— begin Text to read —

United States Now a Haven For Cyberstalking

While many countries have made cyberstalking illegal, the United States has not. Several states have passed various types of legislation addressing cyberstalking, but the resulting hodgepodge of cyberlaws typically requires proof of a plausible threat of violence toward the victim. Until the United States enacts federal legislation, criminalizing cyberstalking, most victims are left to fight cyberharassment on their own.
What Can You Do?
What you can do to protect yourself depends on the type of cyberstalking involved. Consider the following five factors when deciding how to proceed:
The Factors
Who? In any situation where a child is threatened (cyberbullying), immediate adult intervention is a necessity. If it is a child harassing the child, the harasser’s parents and, possibly, the school administration should be contacted. If it is an adult harassing the child, contact the authorities immediately.
What? Depending upon other factors, name-calling, disrespect, lewd remarks and/or ridicule may or may not constitute harassment. Personally directed hate speech and physical threats are much more serious, requiring immediate intervention.
Where? Cyberstalking can occur via email, hacking, message boards, text messaging, social networking, blogs, online gaming, photo sites like Flickr and video sites like YouTube.

— end Text to read —
— begin Data block —

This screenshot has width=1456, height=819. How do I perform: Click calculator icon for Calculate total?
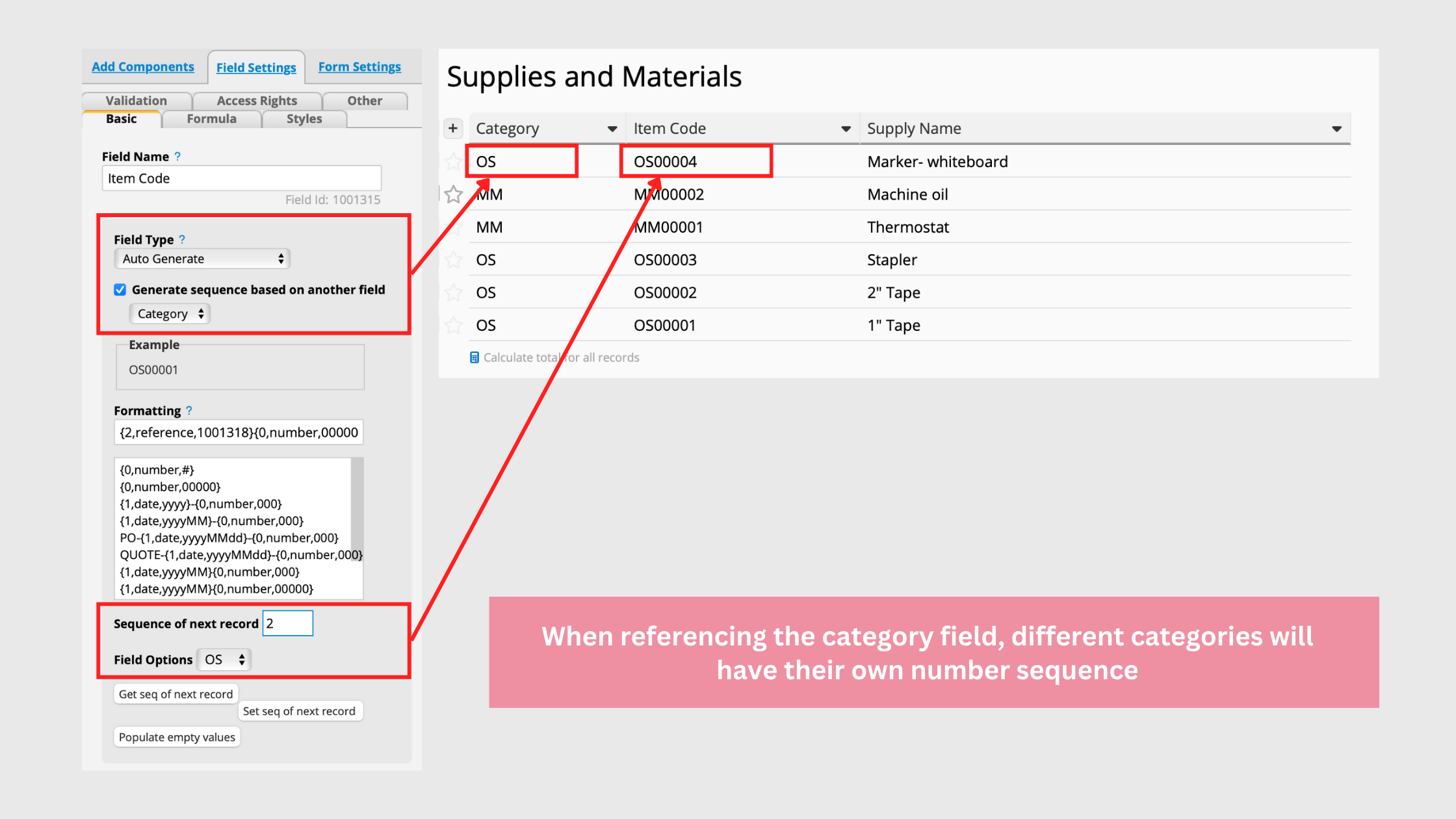click(474, 358)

— end Data block —

## What you will do:
1 > Decide whether each statement agrees with the text on cyberstalking. Answer yes or no for each and quote the words from the text that settle it.
(a) The United States has made cyberstalking illegal.
(b) If an adult is harassing a child, the authorities should be contacted immediately.
(c) Online gaming is one of the places where cyberstalking can occur.
2 > Write the next part of the text on cyberstalking, starting after its last sentence.
The data that comes before this has no connection to the text on cyberstalking.

## Written responses:
1 >
(a) No: "While many countries have made cyberstalking illegal, the United States has not."
(b) Yes: "If it is an adult harassing the child, contact the authorities immediately."
(c) Yes: "blogs, online gaming, photo sites like Flickr"

2 >
When? Cyberstalking typically requires repeated incidents of harassment. Not only does a single rant about a lost eBay auction probably not constitute cyberstalking, taking action against the one-time ranter prior to a subsequent incident may simply be poking a sleeping bear.
How? Even most state laws do not require physical, person-to-person, to make a case for cyberstalking. If cyberstalking does turn into real world contact, however, immediate intervention of the authorities is likely warranted.
Additional Factors
While the foregoing five points lay out the groundwork for determining the severity of a cyberstalking situation, the analysis does not stop there. If you are aware that the cyberstalker has a history of harassment or violence it is probably wise to contact the authorities. Conversely, if the cyberstalker is well-known in a particular forum for spreading harassment over a broad number of individuals, simply lying low and refusing to engage the cyberstalker may be the key to alleviating the problem. The last thing you want to do is make matters worse. If the problem persists, you may wish to contact the forum’s administrator to determine if the cyberstalker is violating the site’s terms of use. Alternatively, you might try to make a similar inquiry of the cyberstalker’s Internet Service Provider.
Trump Card
Every case is different. Any impression that you are in physical danger, however, should trump the foregoing criteria and prompt a call to your local authorities.
Brett Trout
cyberstalking
Labels: Cyberstalking





3 Comments:
At 1/25/08 2:15 PM ,
Anonymous said...
As if we need more examples of the horrors of cyberstalking...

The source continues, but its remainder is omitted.